***** Ausgangstext

# Wundverschluss an Bäumen



## Anja W. (6. Okt. 2019)

Hallo zusammen,

der Herbst ist da und die Baumschneiderei beginnt.

Wir haben einige __ Tannen und Fichten von den unteren, zum Großteil trockenen Ästen befreien müssen. Einen dickeren Ast habe ich leider schon im Frühjahr absägen müssen und das gab natürlich hinterher einen ordentlichen Harzfluss. 

Früher hatte ich für die Apfelbäume im Schrebergarten einen Wundverschluss aus dem Gartencenter. So eine dunkle Paste. Jetzt habe ich gelesen, dass man das nicht mehr macht, da es den baumeigenen Verschlussmechanismus verhindert. 

Wie haltet Ihr das? Im Winter kann der Baum ja selbst nicht verschließen. Im Zeitalter des Borkenkäfers ist das ggf. kontraproduktiv. Nicht, dass die __ Käfer im Frühjahr schneller sind, als der Baum..

Herzliche Grüße
Anja


----------



## RKurzhals (7. Okt. 2019)

Hallo Anja,
ich pinsele immer mit dem Wachs über größere Schnitte, egal, welche Jahreszeit, und was für ein Baum... . Deinen Gedankengang kann ich nachvollziehen. Ich habe mit Baumwachs gute Erfahrungen gemacht, wenn die Rinde am Stamm rundherum gelitten hatte. 
Ich würde davon ausgehen, dass ein Wundverschluß zu den Schnittzeiten von Laubbäumen/sträuchern eher weniger nötig ist. Bei Nadelbäumen könnte es tatsächlich so sein, dass ein Wundverschluß eher kontraproduktiv ist (ich will ja nicht, dass er an genau dieser Stelle wieder austreibt).


----------

**********
***** Datenauflistung

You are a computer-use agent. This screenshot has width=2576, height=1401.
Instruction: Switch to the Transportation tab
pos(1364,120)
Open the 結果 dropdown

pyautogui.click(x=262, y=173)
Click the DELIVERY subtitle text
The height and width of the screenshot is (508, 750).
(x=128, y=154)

**********

Fasse die Forumsdiskussion über den Wundverschluss an Bäumen in zwei Sätzen zusammen. Die Zeilen werden hierfür nicht gebraucht.

Anja W. schreibt, dass an Tannen und Fichten Äste entfernt werden mussten und früher eine dunkle Paste als Wundverschluss im Einsatz war, die man laut Gelesenem nicht mehr verwendet, weil sie den baumeigenen Verschlussmechanismus verhindert; zugleich fragt Anja W., wie andere das handhaben, da der Baum im Winter selbst nicht verschließen kann und der Borkenkäfer eine Gefahr darstellt. RKurzhals pinselt größere Schnitte immer mit Wachs ein, hat mit Baumwachs bei rundherum beschädigter Rinde gute Erfahrungen gemacht und hält einen Wundverschluss bei Laubbäumen eher für weniger nötig, bei Nadelbäumen dagegen für möglicherweise kontraproduktiv.